> [WHAT YOU NEED TO DO] Search the entries below for the line containing "Click the 计算机软件 tallest bar"; from there to the end, return every line exactly and add nothing.

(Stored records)
========================================================================
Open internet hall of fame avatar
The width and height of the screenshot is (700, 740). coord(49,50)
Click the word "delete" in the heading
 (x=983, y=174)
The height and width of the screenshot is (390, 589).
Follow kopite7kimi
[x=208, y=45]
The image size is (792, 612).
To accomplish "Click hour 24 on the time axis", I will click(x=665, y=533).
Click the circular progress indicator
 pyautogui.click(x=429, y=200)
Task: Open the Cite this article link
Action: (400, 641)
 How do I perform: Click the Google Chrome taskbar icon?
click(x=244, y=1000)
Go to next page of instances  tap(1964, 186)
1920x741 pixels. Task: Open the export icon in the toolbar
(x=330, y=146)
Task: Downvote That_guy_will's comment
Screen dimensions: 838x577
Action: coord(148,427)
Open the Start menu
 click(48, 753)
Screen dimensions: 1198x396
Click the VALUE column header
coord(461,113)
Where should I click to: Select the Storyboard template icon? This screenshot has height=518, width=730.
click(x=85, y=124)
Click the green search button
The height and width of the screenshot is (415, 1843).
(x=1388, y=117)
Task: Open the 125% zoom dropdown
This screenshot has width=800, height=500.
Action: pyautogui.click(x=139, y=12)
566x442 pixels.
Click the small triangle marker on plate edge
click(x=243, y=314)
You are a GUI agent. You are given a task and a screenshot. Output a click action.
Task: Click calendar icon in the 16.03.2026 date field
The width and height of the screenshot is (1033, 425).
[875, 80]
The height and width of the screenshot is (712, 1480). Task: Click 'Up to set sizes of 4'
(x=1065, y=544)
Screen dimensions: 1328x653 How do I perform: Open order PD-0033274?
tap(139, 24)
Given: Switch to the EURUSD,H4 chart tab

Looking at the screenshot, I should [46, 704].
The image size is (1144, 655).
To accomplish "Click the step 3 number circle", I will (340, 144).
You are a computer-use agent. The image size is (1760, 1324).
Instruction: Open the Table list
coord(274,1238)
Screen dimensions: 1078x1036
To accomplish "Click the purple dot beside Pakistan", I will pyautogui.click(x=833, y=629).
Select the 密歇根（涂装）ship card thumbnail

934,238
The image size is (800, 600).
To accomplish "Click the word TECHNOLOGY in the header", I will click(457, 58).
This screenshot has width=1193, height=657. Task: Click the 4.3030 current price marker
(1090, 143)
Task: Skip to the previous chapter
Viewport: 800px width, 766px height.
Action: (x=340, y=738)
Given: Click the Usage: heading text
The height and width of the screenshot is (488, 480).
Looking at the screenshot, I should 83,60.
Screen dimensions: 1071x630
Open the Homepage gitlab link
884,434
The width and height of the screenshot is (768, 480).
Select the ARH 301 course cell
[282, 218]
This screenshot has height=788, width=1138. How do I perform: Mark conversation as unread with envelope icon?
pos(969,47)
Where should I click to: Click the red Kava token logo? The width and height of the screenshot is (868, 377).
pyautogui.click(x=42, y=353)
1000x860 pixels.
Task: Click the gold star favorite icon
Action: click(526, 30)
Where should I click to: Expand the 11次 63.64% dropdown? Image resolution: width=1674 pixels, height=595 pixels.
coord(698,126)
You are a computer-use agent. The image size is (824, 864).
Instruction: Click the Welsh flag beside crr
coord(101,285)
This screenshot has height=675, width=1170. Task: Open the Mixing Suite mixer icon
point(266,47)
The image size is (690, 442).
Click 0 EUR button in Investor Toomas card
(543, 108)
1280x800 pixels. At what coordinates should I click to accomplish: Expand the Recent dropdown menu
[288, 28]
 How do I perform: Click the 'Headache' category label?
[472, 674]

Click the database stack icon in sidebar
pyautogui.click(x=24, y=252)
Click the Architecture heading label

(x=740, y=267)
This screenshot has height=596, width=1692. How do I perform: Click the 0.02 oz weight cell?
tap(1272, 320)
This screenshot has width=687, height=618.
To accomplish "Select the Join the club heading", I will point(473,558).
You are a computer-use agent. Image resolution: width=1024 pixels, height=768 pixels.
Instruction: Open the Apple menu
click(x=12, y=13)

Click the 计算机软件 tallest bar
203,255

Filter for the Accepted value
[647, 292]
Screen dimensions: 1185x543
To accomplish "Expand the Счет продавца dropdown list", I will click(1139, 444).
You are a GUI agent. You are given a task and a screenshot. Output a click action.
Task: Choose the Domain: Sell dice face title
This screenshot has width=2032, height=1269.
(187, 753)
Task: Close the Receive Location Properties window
========================================================================
> [RESPONSE TO THIS EXERCISE]
Click the 计算机软件 tallest bar
203,255

Filter for the Accepted value
[647, 292]
Screen dimensions: 1185x543
To accomplish "Expand the Счет продавца dropdown list", I will click(1139, 444).
You are a GUI agent. You are given a task and a screenshot. Output a click action.
Task: Choose the Domain: Sell dice face title
This screenshot has width=2032, height=1269.
(187, 753)
Task: Close the Receive Location Properties window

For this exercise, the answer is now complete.